Professor Benjamin Hufbauer’s book, Presidential Temples: How Memorials and Libraries Shape Public Memory (University Press of Kansas), according to Kirk Savage, “shows how presidential libraries expose the basic tensions of American democracy: as archival shrines they serve to embody the ideal of free and open inquiry, while celebrating the concentration of power in the ‘imperial presidency.’” Prof. Hufbauer has been interviewed about presidential libraries and quoted by CNN, National Public Radio, The Dallas Morning News, the British Radio program Monocle, The New York Times, The Wall Street Journal, Salon, The Dallas Business Journal, Bloomberg, and others. He has also written op-eds on presidential libraries for The Chicago Tribune, The Dallas Morning News, Inside Higher Ed, and The New York Times.
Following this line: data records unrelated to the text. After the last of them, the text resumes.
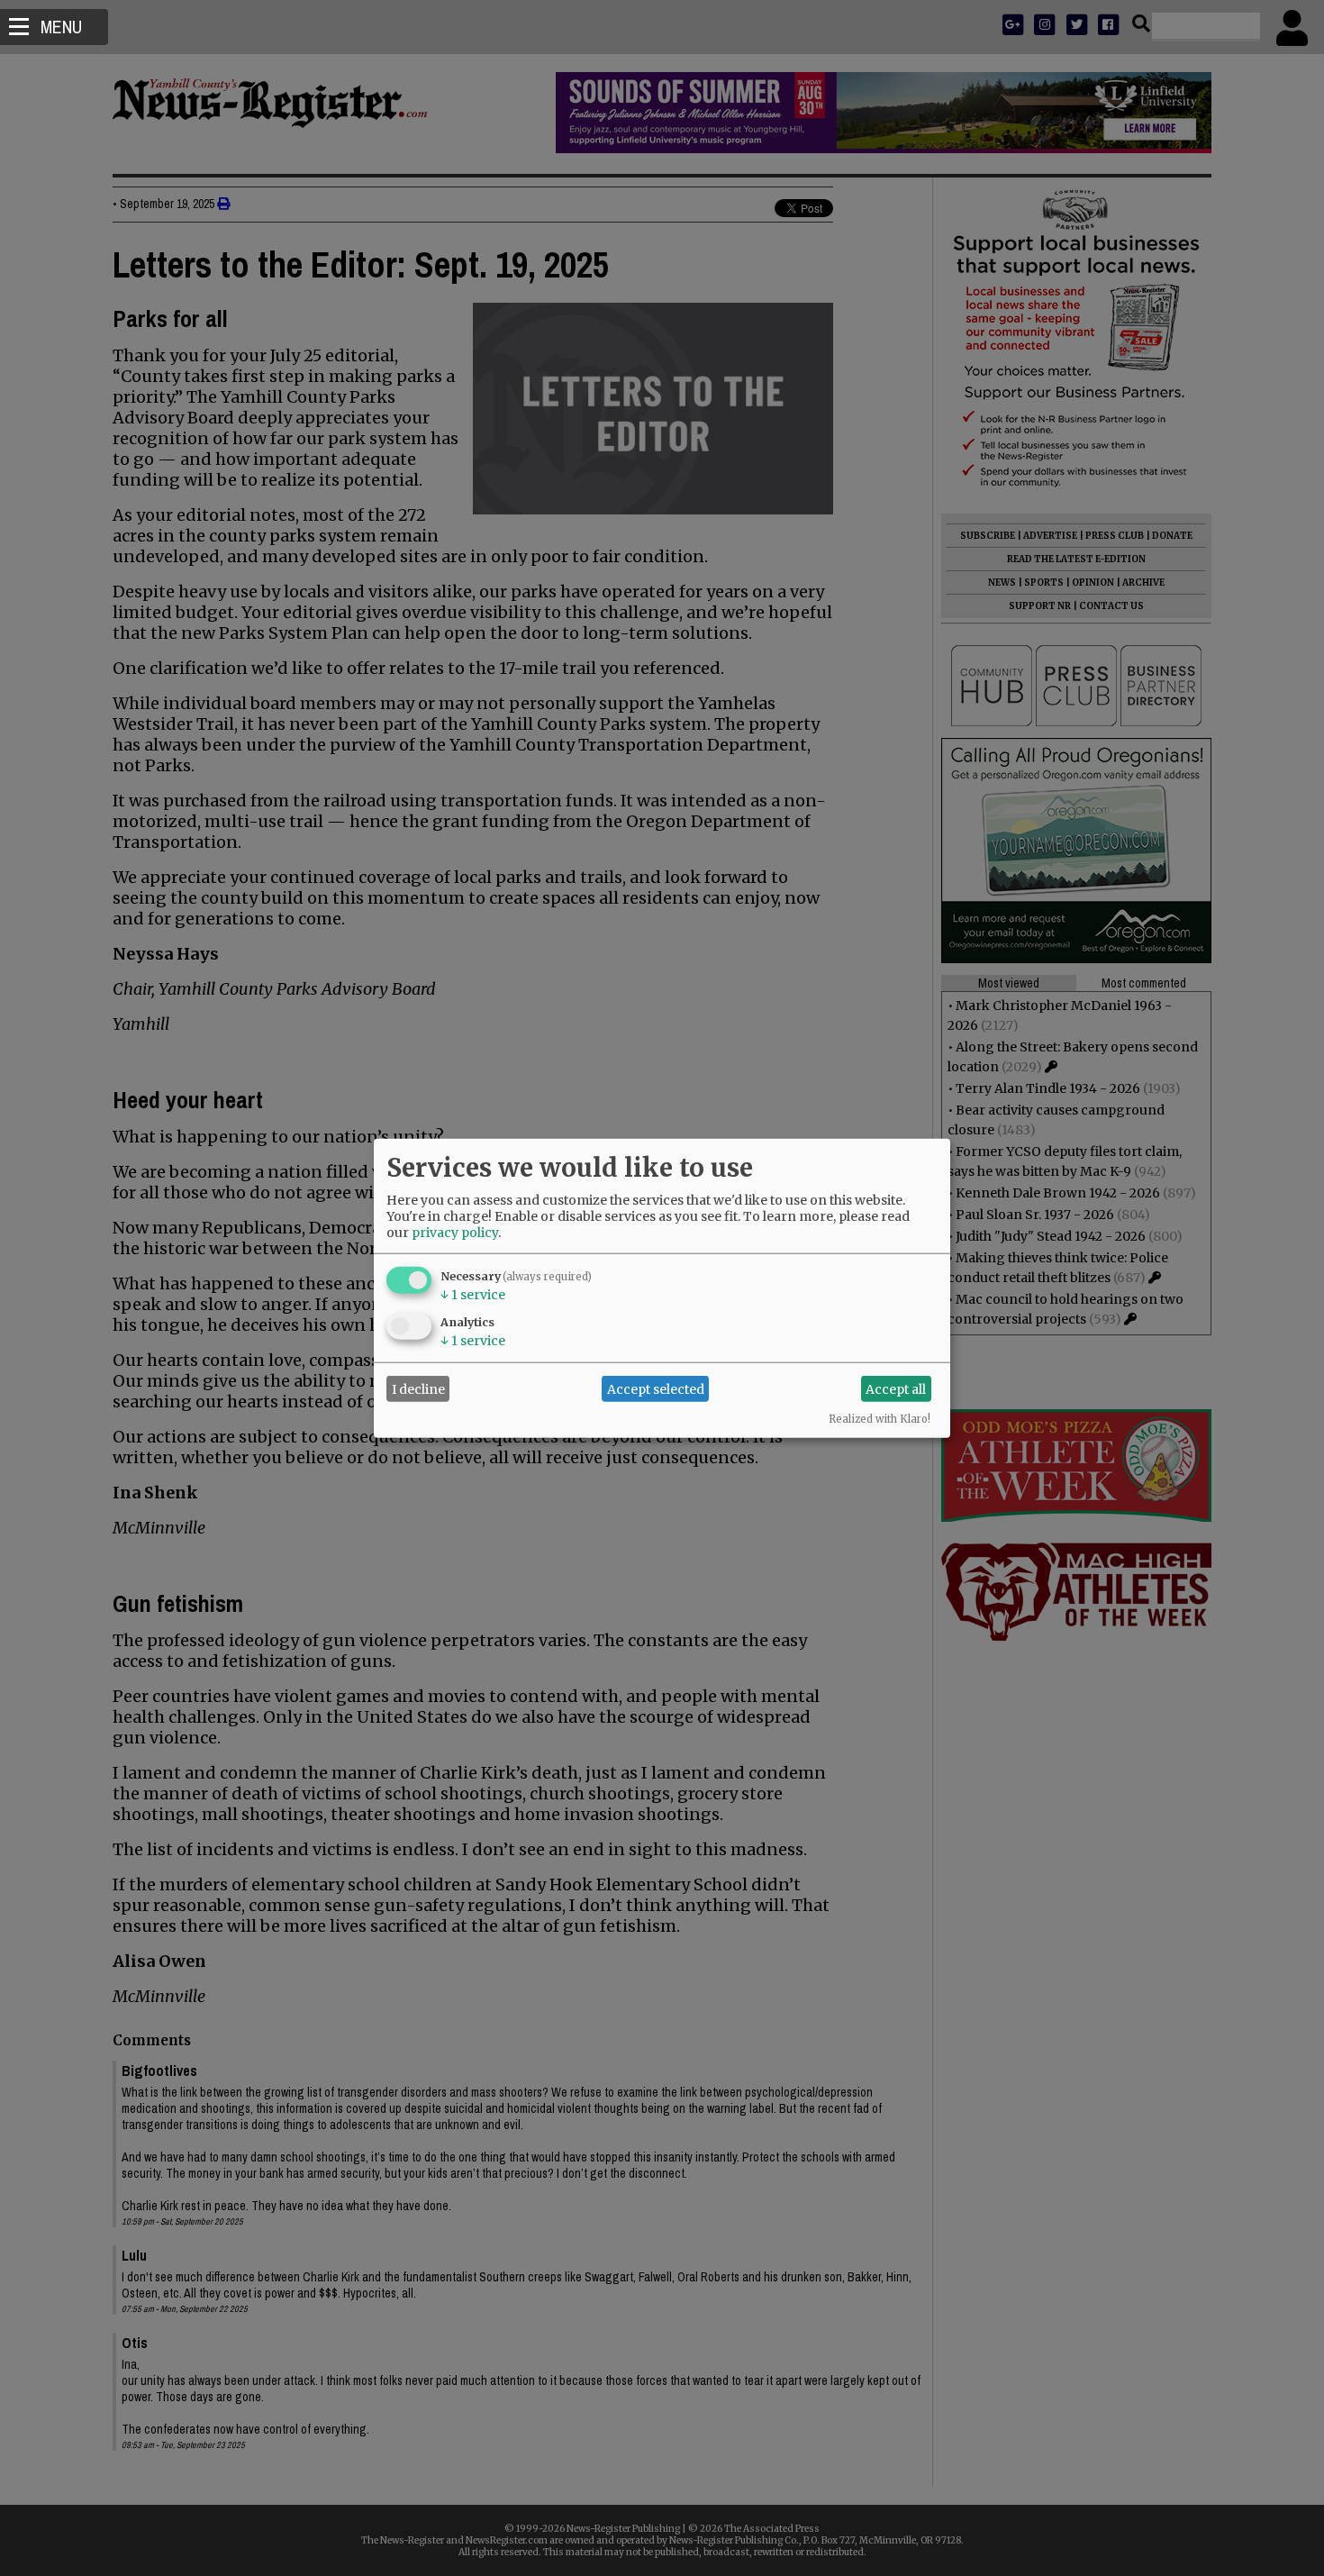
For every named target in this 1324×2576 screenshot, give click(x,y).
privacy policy (455, 1232)
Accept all (896, 1388)
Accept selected (655, 1388)
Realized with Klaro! (879, 1419)
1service (472, 1295)
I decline (418, 1388)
Hufbauer’s work has been published in Res: The Journal of Anthropology and Aesthetics, The Journal of American History, African Arts, American Studies, Competitions, and The Public Historian. Professor Hufbauer has presented his work at conferences for the Midwest Popular Culture Association, the Louisville Conference on Literature and Culture, the Semiotic Society of America, the National Council on Public History, the Front Range Symposium on art and History, the Society of Architectural Historians, and the Savannah Symposium. He has also spoken at the Visual Studies Forum at the University of Kentucky, as well as the Crichton Club, in Columbus, Ohio.

Research

Presidential Libraries
Monuments, Memory, and Commemoration
Public History
Film

Course Offerings

ARTH 250 Survey of Ancient to Medieval Art
ARTH 270 Survey of Renaissance to Modern Art

ARTH 394 Twentieth Century Architecture

ARTH 395 American Art I (Art and Architecture from the 17th-19th centuries)
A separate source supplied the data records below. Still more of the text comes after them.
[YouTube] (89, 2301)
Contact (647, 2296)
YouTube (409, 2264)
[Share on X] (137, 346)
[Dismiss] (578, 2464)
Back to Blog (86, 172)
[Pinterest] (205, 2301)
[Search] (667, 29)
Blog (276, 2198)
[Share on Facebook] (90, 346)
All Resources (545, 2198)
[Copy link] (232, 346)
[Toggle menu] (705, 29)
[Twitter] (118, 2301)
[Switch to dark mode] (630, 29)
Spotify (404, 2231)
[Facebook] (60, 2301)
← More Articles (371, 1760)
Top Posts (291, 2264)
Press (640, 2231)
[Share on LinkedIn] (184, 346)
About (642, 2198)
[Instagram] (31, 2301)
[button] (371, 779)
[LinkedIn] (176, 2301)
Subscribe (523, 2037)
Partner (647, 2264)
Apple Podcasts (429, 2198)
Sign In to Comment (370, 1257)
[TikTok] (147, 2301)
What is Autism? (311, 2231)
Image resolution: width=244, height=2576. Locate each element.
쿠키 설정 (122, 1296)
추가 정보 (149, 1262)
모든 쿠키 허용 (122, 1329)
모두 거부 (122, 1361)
ARTH 396 American Art II (Art and Architecture since 1900)

Special Topics Courses:

ARTH 595-695 Issues in American Art
ARTH 595-695 New Approaches to American Art
ARTH 595-695 Monuments and Memorials
ARTH 595-695 Architecture and Film
ARTH 595-695 Alfred Hitchcock
ARTH 595-695 Animated Film
ARTH 595-596 Fantasy Film
ARTH 595-596 Star Trek
ARTH 595-596 Star Wars (Spring 2016)

Teaching Areas

American Art
19th and 20th Century Architecture
Film
Commemoration and Memory

Presentations

“Black as Cole: Race, Music, and the Early Record Covers for Nat ‘King’ Cole,” Louisville Conference on Literature & Culture Since 1900, February 22, 2014.
“Hitchcock’s Vertigo: The Architecture of Gender,” Louisville Conference on Literature & Culture Since 1900, February 24, 2012
“Avatar’s Shock and Awe: Space, Technology, and Race,” Semiotic Society of America, Louisville, October 21, 2010.